Он был теперь довольно взрослым, чтобы его называли мистер Грей, но Юдио не могла отрешиться от старой привычки.

– Вот, вы отнимаете у меня карету.

– Как это странно, Юдио, – ответил молодой человек, смеясь. – Вот омнибус к вашим услугам!

– Но это ведь не для меня, мистер Фредерик, дамы здесь. Он обернулся, и заметив их, выскочил и отнес свои вещи в омнибус. Потом он со шляпой в руках подошел к Дженни и предложил ей карету и всем своим открытым, веселым видом настаивал, чтобы Дженни согласилась принять ее. – Но я не имею права лишить Вас ее, – сказала Дженни, – Вы явились первым.

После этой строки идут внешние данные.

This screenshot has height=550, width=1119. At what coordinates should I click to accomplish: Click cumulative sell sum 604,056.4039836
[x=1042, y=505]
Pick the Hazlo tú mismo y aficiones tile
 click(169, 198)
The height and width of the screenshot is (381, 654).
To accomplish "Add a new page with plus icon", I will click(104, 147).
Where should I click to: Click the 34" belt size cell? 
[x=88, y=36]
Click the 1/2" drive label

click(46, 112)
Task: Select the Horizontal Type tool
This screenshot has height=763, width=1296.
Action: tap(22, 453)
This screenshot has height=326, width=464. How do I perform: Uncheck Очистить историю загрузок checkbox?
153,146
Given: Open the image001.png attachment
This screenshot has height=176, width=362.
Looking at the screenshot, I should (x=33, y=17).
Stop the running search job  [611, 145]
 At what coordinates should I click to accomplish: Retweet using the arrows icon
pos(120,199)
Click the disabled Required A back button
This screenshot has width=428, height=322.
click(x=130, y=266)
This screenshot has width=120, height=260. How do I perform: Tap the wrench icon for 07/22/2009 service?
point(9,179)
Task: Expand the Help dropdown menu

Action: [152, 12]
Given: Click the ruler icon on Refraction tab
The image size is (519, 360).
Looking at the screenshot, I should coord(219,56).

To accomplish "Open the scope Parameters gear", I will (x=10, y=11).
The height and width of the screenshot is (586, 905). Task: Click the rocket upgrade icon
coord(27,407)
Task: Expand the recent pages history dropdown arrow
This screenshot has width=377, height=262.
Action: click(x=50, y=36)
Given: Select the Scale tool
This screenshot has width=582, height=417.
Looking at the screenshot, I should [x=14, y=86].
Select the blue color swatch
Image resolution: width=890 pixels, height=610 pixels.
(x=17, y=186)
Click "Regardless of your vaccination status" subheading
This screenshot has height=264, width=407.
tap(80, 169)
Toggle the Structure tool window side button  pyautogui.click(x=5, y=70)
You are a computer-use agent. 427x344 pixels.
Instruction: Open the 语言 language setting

– Как? Вы хотите, чтобы я позволил вам ехать в этом омнибусе? Что же вы думаете обо мне? Тряска его не причинит мне никакого зла; для меня это даже забавно; не будь дождя, я бы пошел и пешком.

– Вы из Лондона?

– О нет, только из Лишфорда.

Он помог им сесть в карету, куда села Юдио, которую Джейни не согласилась оставить на козлах, потому что шел дождь.

Дженни смотрела на кланявшегося им Фредерика, когда карета тронулась и не могла удержаться, чтобы не сказать: «Какое прекрасное, симпатичное лицо».

– Да, не правда ли? – Сказала Люси с одушевлением.

– Я забыла сказать ему, что мы видели его отца в Лондоне; надо будет пригласить его к нам. Карета, остановившись, чтобы выпустить Лору, продолжала свой путь к Седер-Лоджу.

Карлтон был дома. Радость его при виде жены, ласки, которые он расточал ей, доказывали, что любовь его все так же сильна и что он с трудом переносил ее отсутствие.

– Если сосчитать точно, ты была в отсутствии целых пятнадцать дней, Лора! А я в это время томился и думал, что это никогда не кончится.

– Хорошо чувствуешь себя только у себя, – сказала Лора, – и никто не может заменить мне тебя, Луи! Мы должны были остаться некоторое время после похорон, видишь ли и… выслушать завещание.

– Что же принесло тебе завещание? – Спросил Карлтон. – Ты вероятно теперь так богата, что мы, обыкновенные смертные должны держаться на почтительном расстоянии от тебя.

Карлтон, произнося эти слова, сел рядом со своей женой. Вдруг она быстро поднялась и повернулась к нему спиной. Ему казалось, что она что-то ищет на соседнем столике; а дело в том, что Лора не могла придумать, в каком виде передать ему эту неприятную новость.

– Ответь же мне, Лора. Я полагаю, что ты наследуешь десять или двадцать тысяч фунтов стерлингов; я не удивился бы, если бы вдовствовавшая графиня оставила тебе каких-нибудь десять тысяч.

– Я думала о том, как бы выставить в лучшем свете вещи, которые я должна передать тебе; но я от этого отказываюсь; скажу лучше одним словом, Луи: я лишена наследства.

Он не ответил пи слова, а только вопросительно глядел на нее.

– Отец не оставил мне ни одного шиллинга, исключая ничтожной суммы на траур. Он объявил только в своем завещании, что он прощает меня. Тетя моя разделила 10000 фунтов стерлингов между Дженни и Люси, мне – ничего.

Горькое слово готово было сорваться с языка Карлтона, но он воздержался от него.

– Ничего не оставили, – повторял он, – ничего!